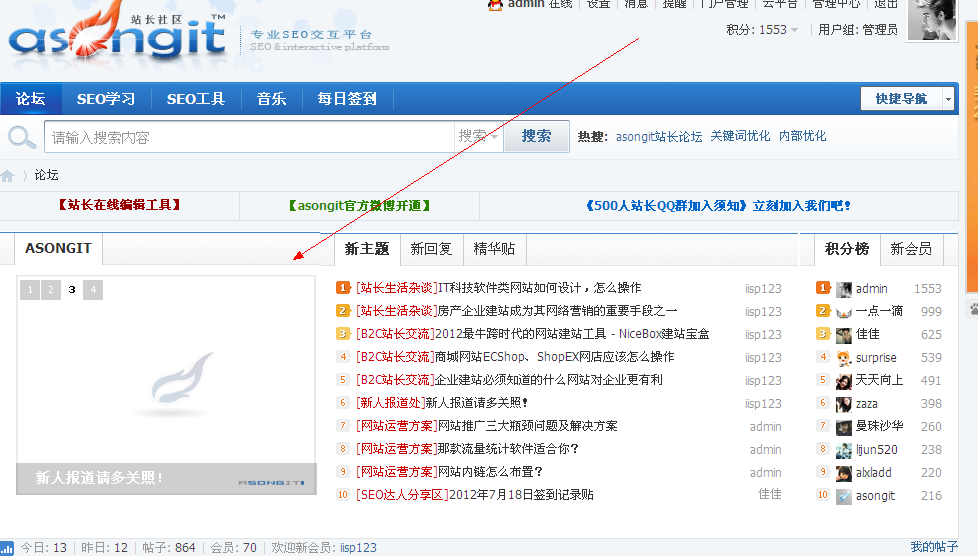Click the QQ penguin icon beside admin
The height and width of the screenshot is (556, 978).
(495, 4)
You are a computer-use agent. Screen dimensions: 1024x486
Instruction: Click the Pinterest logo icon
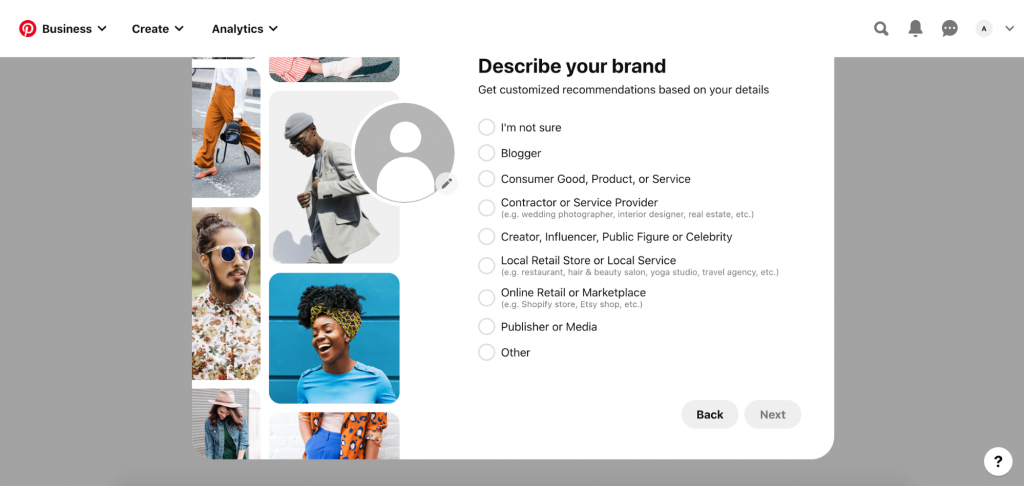pos(28,29)
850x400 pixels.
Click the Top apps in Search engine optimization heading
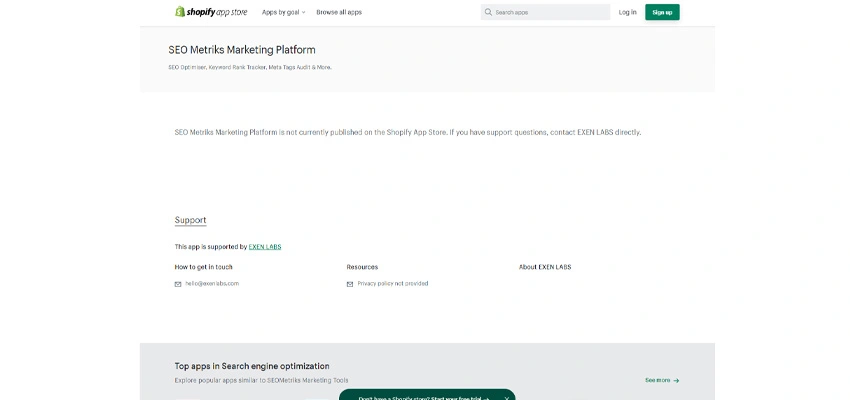coord(252,366)
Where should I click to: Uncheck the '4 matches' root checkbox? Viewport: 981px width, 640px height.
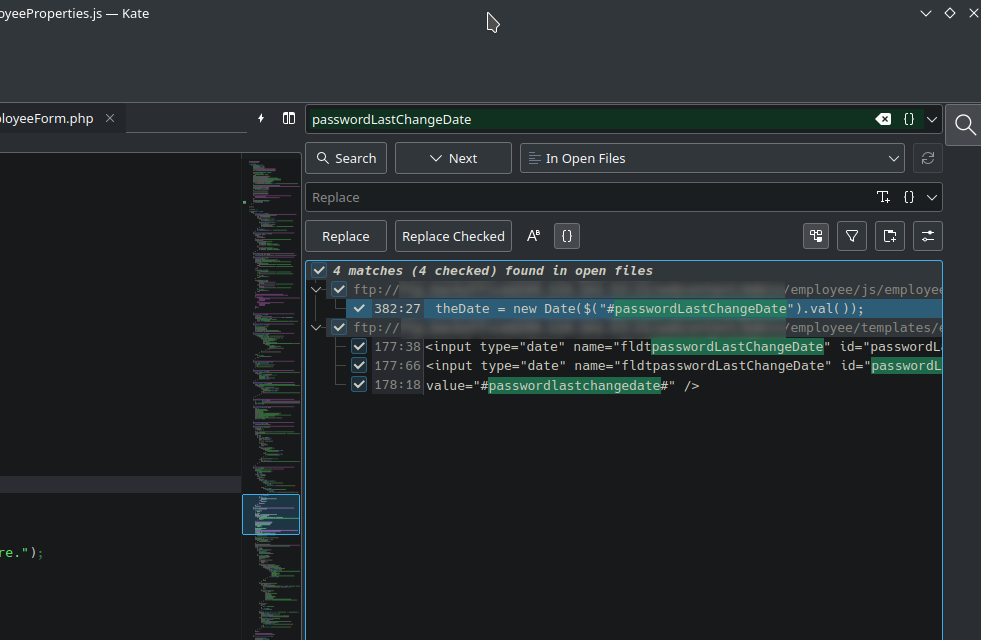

Task goal
An exact transcription is needed, covering the line with "Instruction: Click the Pinterest logo icon" and every line after it to the end of the entries, but not the pictures.

Task answer
Instruction: Click the Pinterest logo icon
pos(28,29)
850x400 pixels.
Click the Top apps in Search engine optimization heading
coord(252,366)
Where should I click to: Uncheck the '4 matches' root checkbox? Viewport: 981px width, 640px height.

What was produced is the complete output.